Jerome Powell will be the new Fed chairman and he will take Janet Yellen's seat as of February 2018. It will be interesting to see how Powell will be able to maintain independence from the Federal Reserve in the coming months, considering his relationship with the White House who wants to manage everything.

Trump is very critical of current Fed management and interest rate decisions. Will Powell follow the directions of the White House on these points? This is also an important aspect of Federal Reserve's credibility. It will also be interesting to know what its reactions will be if the Republican Congress will ask the Federal Reserve to adopt an economic model based on a rule such as that based on the Taylor Rule. Bernanke and Yellen have refused to do so, which will be Powell's position? If the Federal Reserve decides to follow the Tayor type rule, it will no longer be independent.

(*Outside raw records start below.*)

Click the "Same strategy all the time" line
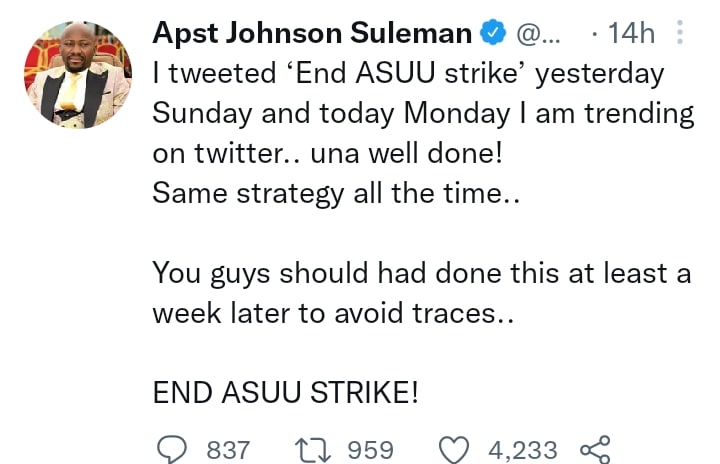 tap(337, 193)
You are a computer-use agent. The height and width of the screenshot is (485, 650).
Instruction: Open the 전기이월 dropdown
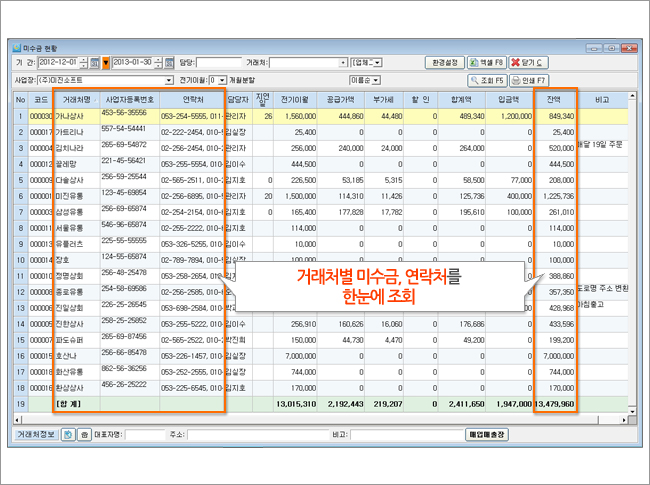click(222, 79)
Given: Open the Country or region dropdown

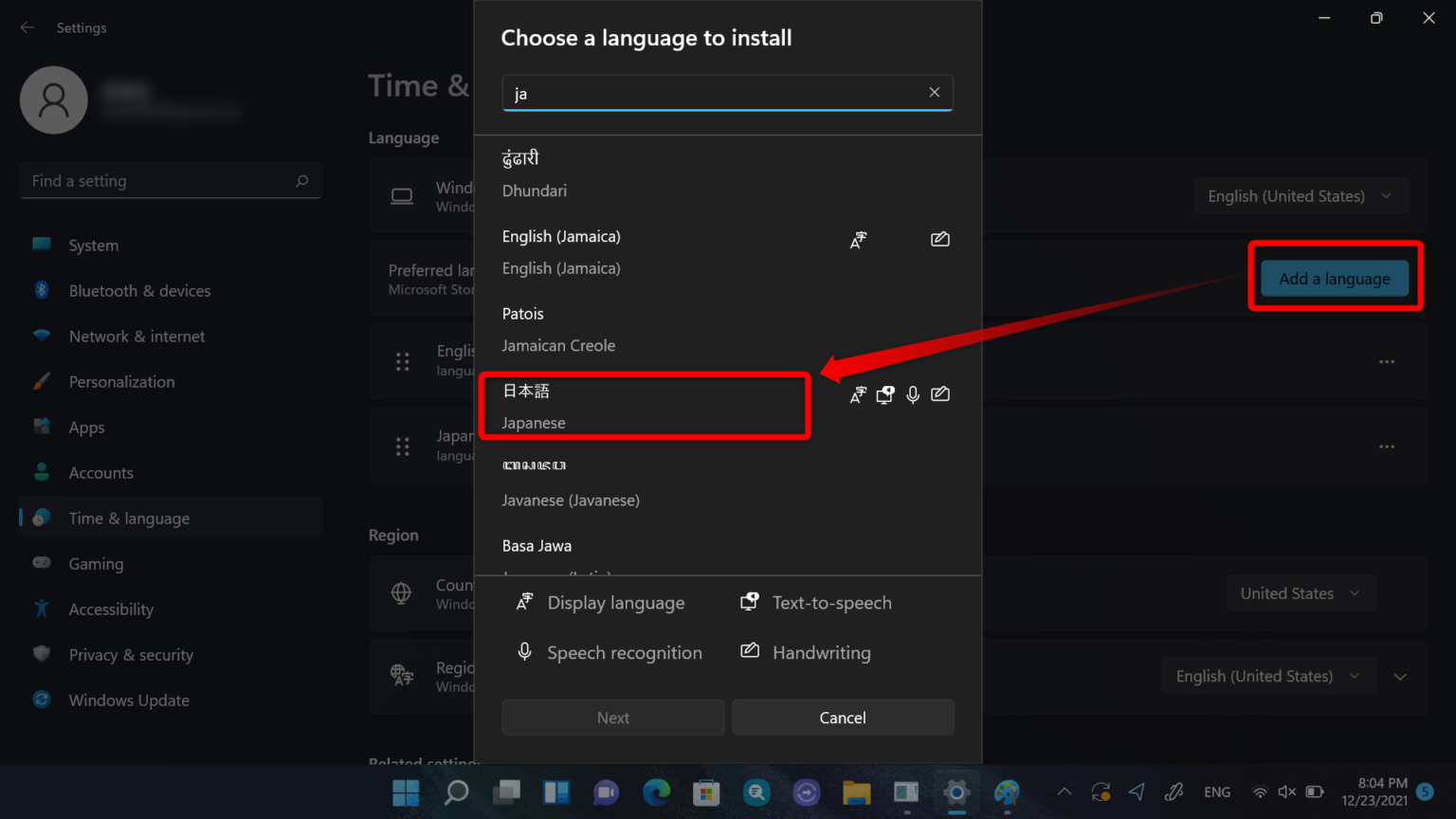Looking at the screenshot, I should (1301, 592).
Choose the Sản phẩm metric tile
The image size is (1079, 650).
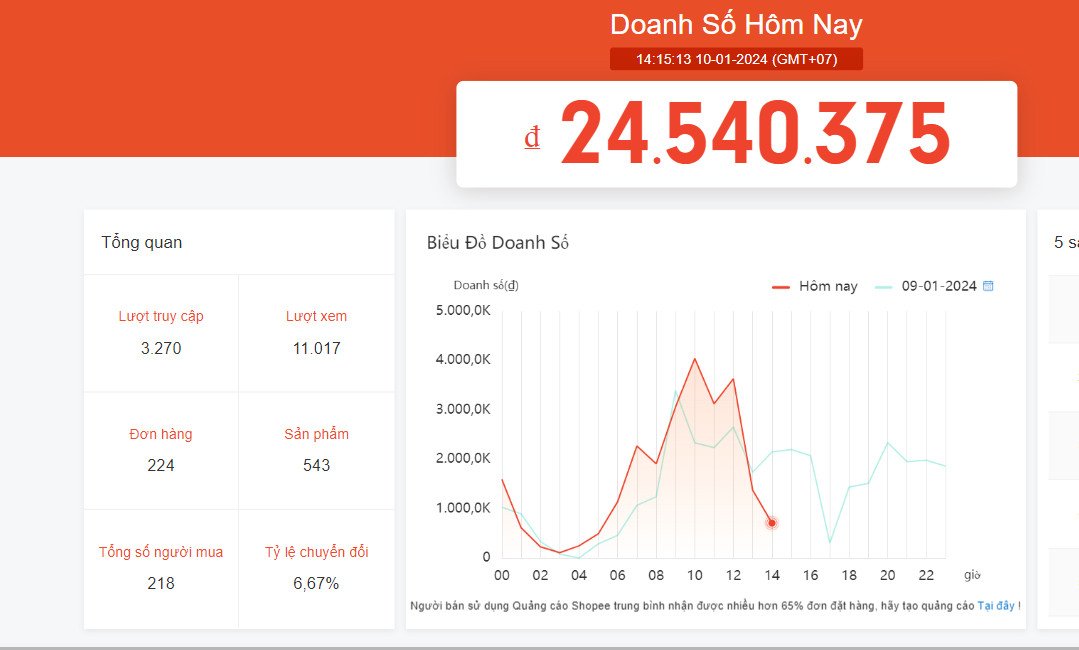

Powell's appointment as chairman of the Fed has not been a surprise. Ever since his appointment as a board member in 2012, it gradually became absolutely clear he was not a man of a breakup. Powell cannot be considered a character who decides at the end of the day what to do. The future that awaits him, however, is more complicated: it will be easy if nothing happens on the market. But what if there will be shocks ahead of him against which he will have to take quick decisions? His lack of knowledge of macroeconomics could be problematic on this level, regardless of his team's expertise. A challenge to be met is to understand how he will lead the deregulation process. Is it already been reached the limit or not? I'm convinced that Powell's monetary policy will not be a continuation than that of Yellen.

It is evident that Powell's appointment raises more questions than it answers, but his monumental task will be to normalize the monetary policy strategy and limit the probability of a new crisis. One last point to remember is that the Fed still has three empty seats on seven on the table. Donald Trump has already appointed two members: Ronald Quarles, confirmed by the Congress, and Powell, the future chairman. With three new appointments (and they could be four if Yellen decides to leave his place prematurely), the board will behave differently from what we saw during the presidencies of Bernanke and Yellen and at that point, Powell's role will be more important.